I’m fond of the leader in Delhi (call him MS for short). Most Indians don’t like him because he’s seen as being soft and manipulated by the real power, S. Mind you, S is not popular either, being born a foreigner and of different faith.
Our finest historian has harsh words for MS: “Weak”, “puppet”, “timid”, “fickle”, “idle”. He admits MS is “free from insolent pride” and possesses “courage of a certain kind”, but adds that he has “no inborn capacity to rule”.
The dynasty was great 25 years ago, before he arrived. He stands on an ever-shrinking base of power. How can he sustain himself on past glory alone? His position is difficult.
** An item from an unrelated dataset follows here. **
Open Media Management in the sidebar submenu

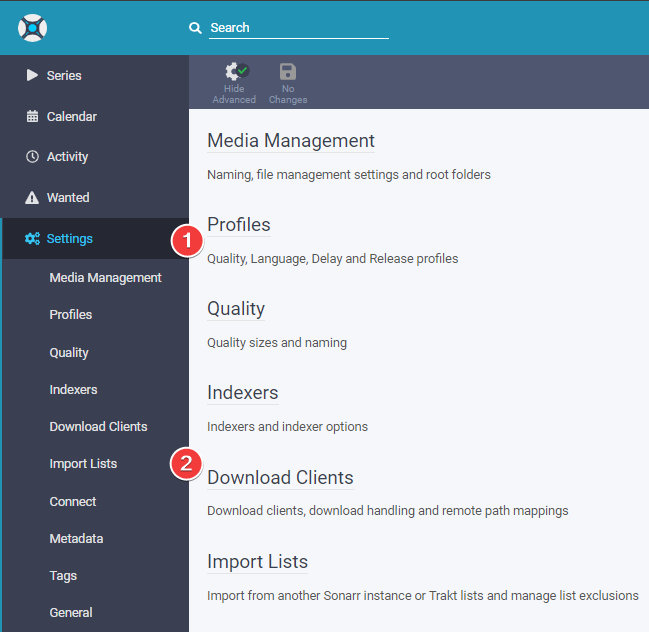(105, 277)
Let’s survey and assess the situation as MS himself might see it.
Across India, power has drained away from Delhi. The peasant leaders have captured the Gangetic belt in collaboration with Muslims. Both Bihar and Uttar Pradesh are lost. In Lucknow, power has passed from father to son. Delhi dispatched the heir to campaign there personally, but he could produce no result.
In Punjab, there is dependence on the scion of the royal family of Patiala. But the Sikhs are with the Akalis, and they have had little trouble in managing him.
Near Delhi and in Haryana, the Jats are a nuisance, let’s be honest. Primitive in their rules, horrible with women. There’s no chance of reforming them.
In Rajasthan, the Rajputs are martial only among themselves, and forever surrendering to the Marathas. See how shamelessly they prostrate before the Scindias.
Gujarat was lost long ago and there appears little chance of it coming back. The Gujarati wants two things: firm rule and and an environment for business. These he has, and so he doesn’t need Delhi.
Bengal says it is with the Centre but behaves petulantly and often nastily. The Bengali leader is strong and brave, true. But also untrustworthy, petty, quick to anger and immature. Because there is no trade in and little revenue from Bengal, it is unimportant as a state. Important only in the negative sense as a nuisance.
In Madhya Pradesh, another Scindia wants to instal the heir in Delhi. He’s mostly talk and little fight (blood will tell: The Scindias fled the field at Panipat).
The tribal belt in central India is not under Delhi’s control any longer. The state has entirely given up trying to enforce the rule of law there except for the occasional skirmish in which many claims of killing rebels are made (mostly untrue).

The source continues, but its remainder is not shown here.